This delicious 7Up Pound Cake is made with an old fashioned recipe that you may remember.
It is light and fluffy and a great go-to cake when you need a little citrus added in your diet.
*Because of the reaction of 7Up in this recipe it does not need baking power, soda or salt.
Let all your ingredients come to room temperature out of the refrigerator, except your 7Up that you will be adding to your glaze mixture. Keep it cold.
Do not open your can of 7Up that is going into your cake batter until you are ready to add it to the batter in your mixing bowl.
Sift the flour, then measure it.
I sift my flour onto a sheet of waxed paper then spoon it into my measuring cup, thereby save washing another dish.
Cream butter and sugar in a stand mixing bowl until light and fluffy.
Stir in lime juice, lemon extract and vanilla extract.
Stir in eggs one at a time, beating well after each addition.
Gently fold in flour and scrape down sides and bottom of bowl.
Fold in 7Up slowly until well mixed.
Pour batter into a 10" tube cake pan that has been greased on the bottom and lined on the bottom with parchment paper.
Then grease the parchment paper plus sides of pan.
Dust bottom and sides of pan lightly with sifted flour, then gently shake out any excess flour.
Pour batter into the tube pan making sure to smooth top of batter so cake will bake as level as possible.
Bake in 325F. preheated oven 1 hour and 15 minutes or until cake tests done when probed with a toothpick or small knife in the center.

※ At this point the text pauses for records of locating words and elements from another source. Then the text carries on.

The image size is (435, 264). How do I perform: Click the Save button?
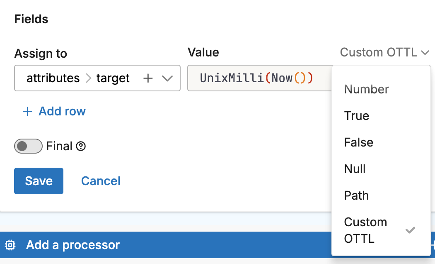click(x=39, y=181)
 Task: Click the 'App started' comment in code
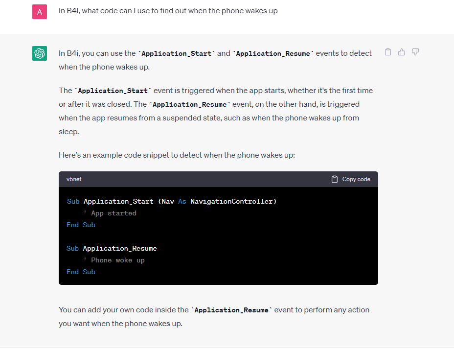(x=110, y=213)
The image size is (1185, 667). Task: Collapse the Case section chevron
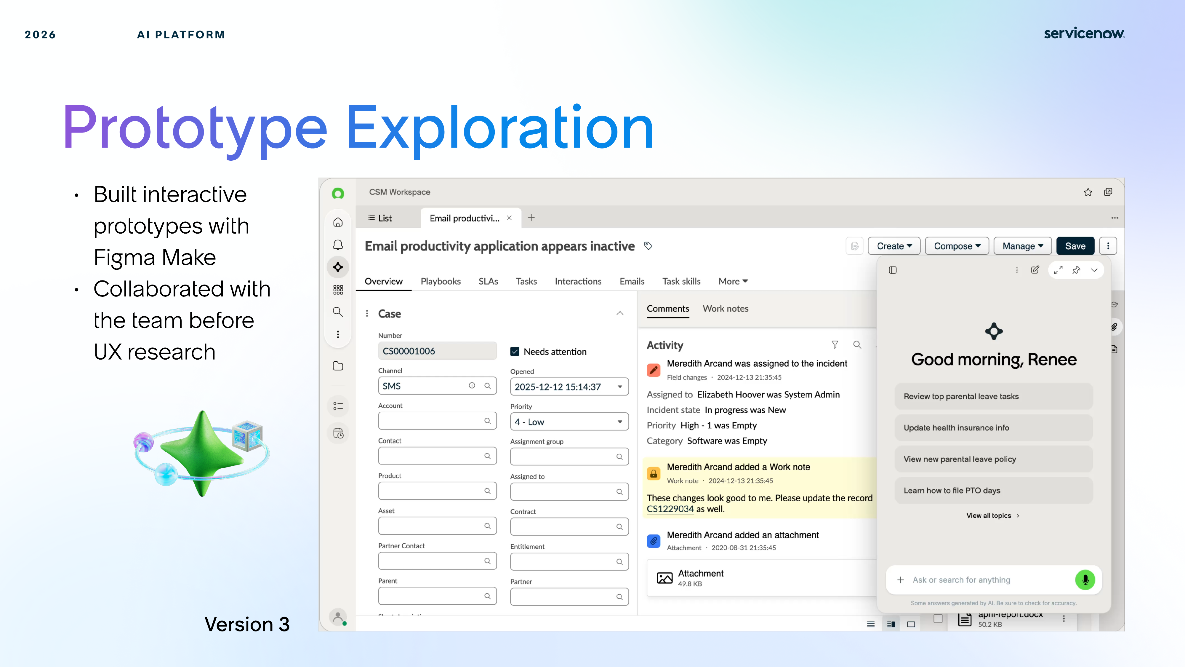[620, 313]
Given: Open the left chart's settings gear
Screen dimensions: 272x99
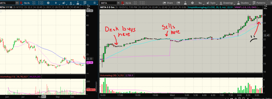Looking at the screenshot, I should (x=48, y=3).
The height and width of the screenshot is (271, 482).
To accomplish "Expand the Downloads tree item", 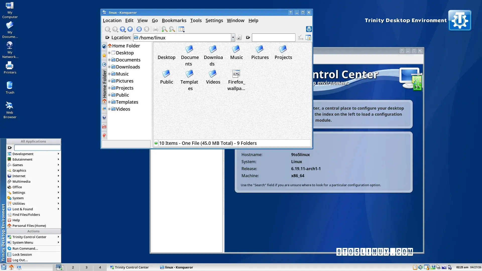I will point(109,67).
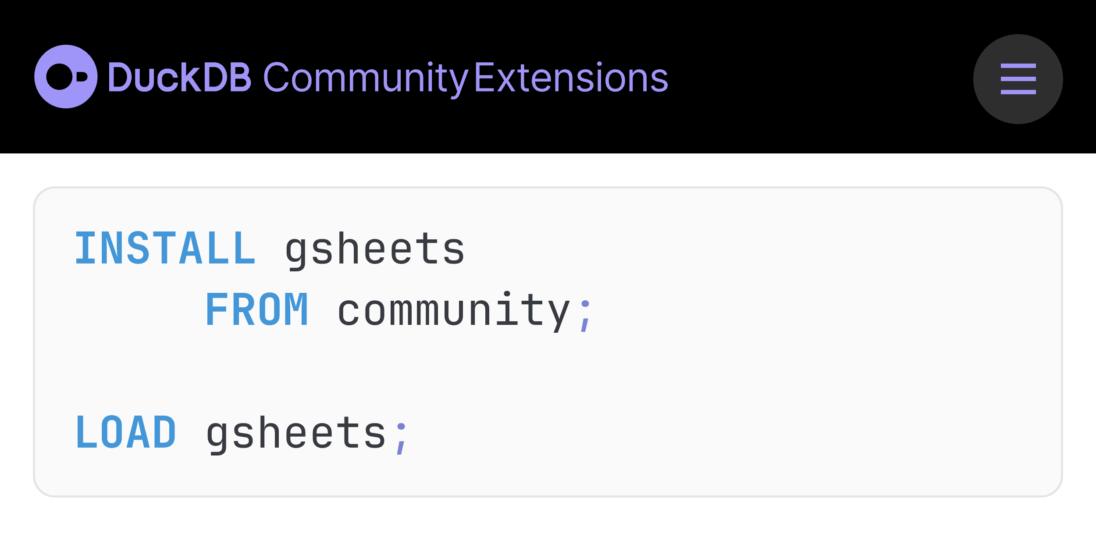Click the semicolon after "LOAD gsheets"
The image size is (1096, 548).
(401, 438)
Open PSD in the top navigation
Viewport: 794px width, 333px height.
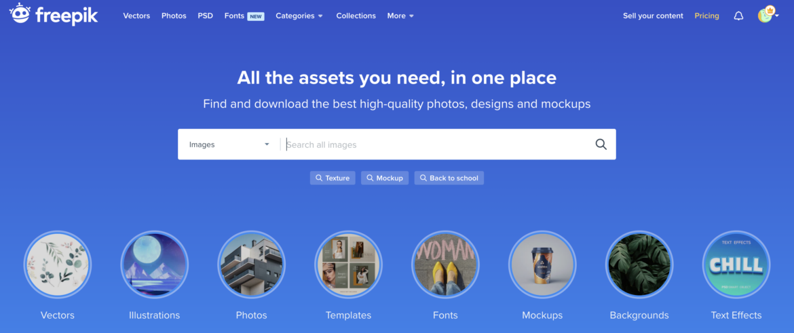pyautogui.click(x=205, y=16)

When it is done, remove pan from oven and let cake set 10 minutes before removing it from the pan to finish cooling on a cooling rack.
When cooled, prepare 7Up glaze.
Cream butter and add powdered sugar.
Fold in amount of 7Up to make a glaze that is thick enough so that it does not run off the sides of cake when frosted.
Place unglazed cake on a serving plate, drizzle or frost with the glaze and let it rest a couple of hours before serving.
The soft drink 7Up, was launched under the long name "Bib-Label Lithiated Lemon-Lime Soda" two weeks before the horrific Wall Street Crash of 1929.